- **EXERCISE PROMPT**
Output every entry exactly as it appears.

--- MATERIALS PROVIDED Enclosed Below ---

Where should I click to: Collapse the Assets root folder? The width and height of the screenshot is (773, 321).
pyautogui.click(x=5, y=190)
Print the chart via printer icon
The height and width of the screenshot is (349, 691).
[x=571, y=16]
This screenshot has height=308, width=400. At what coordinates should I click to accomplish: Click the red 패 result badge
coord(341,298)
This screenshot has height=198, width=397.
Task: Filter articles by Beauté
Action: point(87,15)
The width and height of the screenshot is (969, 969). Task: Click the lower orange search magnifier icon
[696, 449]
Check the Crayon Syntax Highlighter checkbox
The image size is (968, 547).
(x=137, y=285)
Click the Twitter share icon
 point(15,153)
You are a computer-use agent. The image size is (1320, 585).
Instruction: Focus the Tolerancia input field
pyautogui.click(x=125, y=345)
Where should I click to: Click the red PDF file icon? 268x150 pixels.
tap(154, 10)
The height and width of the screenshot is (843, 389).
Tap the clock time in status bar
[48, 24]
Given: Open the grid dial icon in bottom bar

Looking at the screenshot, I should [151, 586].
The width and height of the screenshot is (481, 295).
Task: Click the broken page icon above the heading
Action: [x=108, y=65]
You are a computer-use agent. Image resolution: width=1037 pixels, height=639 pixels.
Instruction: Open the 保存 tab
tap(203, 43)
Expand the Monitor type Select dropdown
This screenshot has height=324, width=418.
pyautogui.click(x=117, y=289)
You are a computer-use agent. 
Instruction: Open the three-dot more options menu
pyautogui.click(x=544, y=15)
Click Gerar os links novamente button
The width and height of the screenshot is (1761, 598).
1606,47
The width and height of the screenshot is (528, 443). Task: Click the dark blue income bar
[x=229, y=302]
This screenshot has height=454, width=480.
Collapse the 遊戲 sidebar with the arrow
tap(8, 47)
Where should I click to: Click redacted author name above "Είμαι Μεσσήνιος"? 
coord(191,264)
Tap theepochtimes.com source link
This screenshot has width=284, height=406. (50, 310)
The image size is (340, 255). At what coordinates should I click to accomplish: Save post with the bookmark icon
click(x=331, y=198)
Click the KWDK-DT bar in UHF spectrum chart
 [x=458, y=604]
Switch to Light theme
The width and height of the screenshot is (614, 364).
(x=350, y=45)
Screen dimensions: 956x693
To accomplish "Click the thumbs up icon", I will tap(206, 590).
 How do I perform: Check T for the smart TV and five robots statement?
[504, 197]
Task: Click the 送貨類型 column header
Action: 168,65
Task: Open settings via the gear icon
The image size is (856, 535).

--- End of Enclosed MATERIALS PROVIDED ---

- **OUTPUT BELOW**
Where should I click to: Collapse the Assets root folder? The width and height of the screenshot is (773, 321).
pyautogui.click(x=5, y=190)
Print the chart via printer icon
The height and width of the screenshot is (349, 691).
[x=571, y=16]
This screenshot has height=308, width=400. At what coordinates should I click to accomplish: Click the red 패 result badge
coord(341,298)
This screenshot has height=198, width=397.
Task: Filter articles by Beauté
Action: point(87,15)
The width and height of the screenshot is (969, 969). Task: Click the lower orange search magnifier icon
[696, 449]
Check the Crayon Syntax Highlighter checkbox
The image size is (968, 547).
(x=137, y=285)
Click the Twitter share icon
 point(15,153)
You are a computer-use agent. The image size is (1320, 585).
Instruction: Focus the Tolerancia input field
pyautogui.click(x=125, y=345)
Where should I click to: Click the red PDF file icon? 268x150 pixels.
tap(154, 10)
The height and width of the screenshot is (843, 389).
Tap the clock time in status bar
[48, 24]
Given: Open the grid dial icon in bottom bar

Looking at the screenshot, I should [151, 586].
The width and height of the screenshot is (481, 295).
Task: Click the broken page icon above the heading
Action: [x=108, y=65]
You are a computer-use agent. Image resolution: width=1037 pixels, height=639 pixels.
Instruction: Open the 保存 tab
tap(203, 43)
Expand the Monitor type Select dropdown
This screenshot has height=324, width=418.
pyautogui.click(x=117, y=289)
You are a computer-use agent. 
Instruction: Open the three-dot more options menu
pyautogui.click(x=544, y=15)
Click Gerar os links novamente button
The width and height of the screenshot is (1761, 598).
1606,47
The width and height of the screenshot is (528, 443). Task: Click the dark blue income bar
[x=229, y=302]
This screenshot has height=454, width=480.
Collapse the 遊戲 sidebar with the arrow
tap(8, 47)
Where should I click to: Click redacted author name above "Είμαι Μεσσήνιος"? 
coord(191,264)
Tap theepochtimes.com source link
This screenshot has width=284, height=406. (50, 310)
The image size is (340, 255). At what coordinates should I click to accomplish: Save post with the bookmark icon
click(x=331, y=198)
Click the KWDK-DT bar in UHF spectrum chart
 [x=458, y=604]
Switch to Light theme
The width and height of the screenshot is (614, 364).
(x=350, y=45)
Screen dimensions: 956x693
To accomplish "Click the thumbs up icon", I will tap(206, 590).
 How do I perform: Check T for the smart TV and five robots statement?
[504, 197]
Task: Click the 送貨類型 column header
Action: 168,65
Task: Open settings via the gear icon
The image size is (856, 535).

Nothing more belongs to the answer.